------ 文本片段 ------

在TensorFlow中使用如下函数即可实现:

  • tf.one_hot(labels, depth, axis)

练习:实现以下函数,以获取一个标签向量和C类的总数,并返回一个独热编码

# GRADED FUNCTION: one_hot_matrix

def one_hot_matrix(labels, C):
    """
    Creates a matrix where the i-th row corresponds to the ith class number and the jth column
                     corresponds to the jth training example. So if example j had a label i. Then entry (i,j) 
                     will be 1. 
                     
    Arguments:
    labels -- vector containing the labels 
    C -- number of classes, the depth of the one hot dimension
    
    Returns: 
    one_hot -- one hot matrix
    """
          
    # Create a tf.constant equal to C (depth), name it 'C'. (approx. 1 line)  
    C = tf.constant(C, name = "C")  
      
    # Use tf.one_hot, be careful with the axis (approx. 1 line)  
    one_hot_matrix = tf.one_hot(labels, C, axis=0)  
      
    # Create the session (approx. 1 line)  
    sess = tf.Session()  
      
    # Run the session (approx. 1 line)

------ 数据列表 ------

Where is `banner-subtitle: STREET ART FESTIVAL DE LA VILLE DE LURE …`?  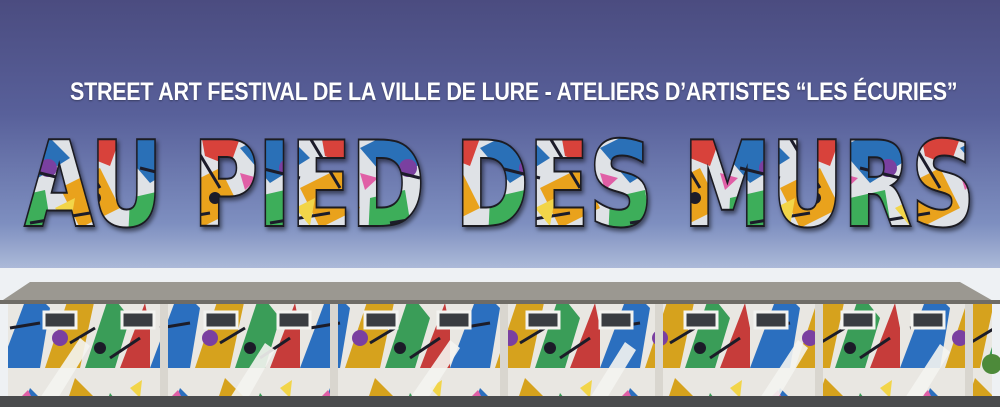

------

任务要求
1) 在关于独热编码的文本片段中,调用 tf.one_hot 时参数 axis 被设为何值?
2) 请判断以下陈述是否与关于独热编码的文本片段相符,逐项回答"是"或"否",并准确引用文本中起决定作用的原文:(a) 函数 one_hot_matrix 将 C 创建为一个名为 "C" 的 tf.constant;(b) 在所生成的矩阵中,第 i 行对应第 i 个训练样本;(c) 会话通过 tf.Session() 创建。
3) 请续写关于独热编码的文本片段,从其最后一行之后接着写下去。

参考答案
1) axis 被设为 0,即 tf.one_hot(labels, C, axis=0)。

2)
(a) 是。原文:"C = tf.constant(C, name = "C")"
(b) 否。原文:"the i-th row corresponds to the ith class number and the jth column corresponds to the jth training example"
(c) 是。原文:"sess = tf.Session()"

3)
    one_hot = sess.run(one_hot_matrix)  
      
    # Close the session (approx. 1 line). See method 1 above.  
    sess.close()  
          
    return one_hot

labels = np.array([1,2,3,0,2,1])
one_hot = one_hot_matrix(labels, C = 4)
print ("one_hot = " + str(one_hot))

运行结果如下所示:

【深度学习-吴恩达】L2-3 超参数调试 作业 TensorFlow教程_第4张图片

3.1.5 使用0和1初始化

1初始化:tf.ones()

0初始化:tf.zeros()

练习:实现以下函数以获取维度并返回维度数组

  • tf.ones(shape)
# GRADED FUNCTION: ones

def ones(shape):
    """
    Creates an array of ones of dimension shape
    
    Arguments:
    shape -- shape of the array you want to create
        
    Returns: 
    ones -- array containing only ones
    """
          
    # Create "ones" tensor using tf.ones(...). (approx. 1 line)  
    ones = tf.ones(shape)  
      
    # Create the session (approx. 1 line)  
    sess = tf.Session()  
      
    # Run the session to compute 'ones' (approx. 1 line)  
    ones = sess.run(ones)  
      
    # Close the session (approx. 1 line). See method 1 above.  
    sess.close()  
      
    return ones  

print ("ones = " + str(ones([3])))

得到如下运行结果:

【深度学习-吴恩达】L2-3 超参数调试 作业 TensorFlow教程_第5张图片

3.2 使用TensorFlow构建神经网络

实现TensorFlow模型包含两个部分:

  1. 创建计算图
  2. 运行计算图

3.2.1 SIGNS数据集

  • 64 * 64像素图片,手势表示0到5的数字
  • 训练集1080张
  • 测试集120张,每种20张

【深度学习-吴恩达】L2-3 超参数调试 作业 TensorFlow教程_第6张图片

运行以下代码加载数据集

# Loading the dataset
X_train_orig, Y_train_orig, X_test_orig, Y_test_orig, classes = load_dataset()

# Example of a picture
index = 0
plt.imshow(X_train_orig[index])
print ("y = " + str(np.squeeze(Y_train_orig[:, index])))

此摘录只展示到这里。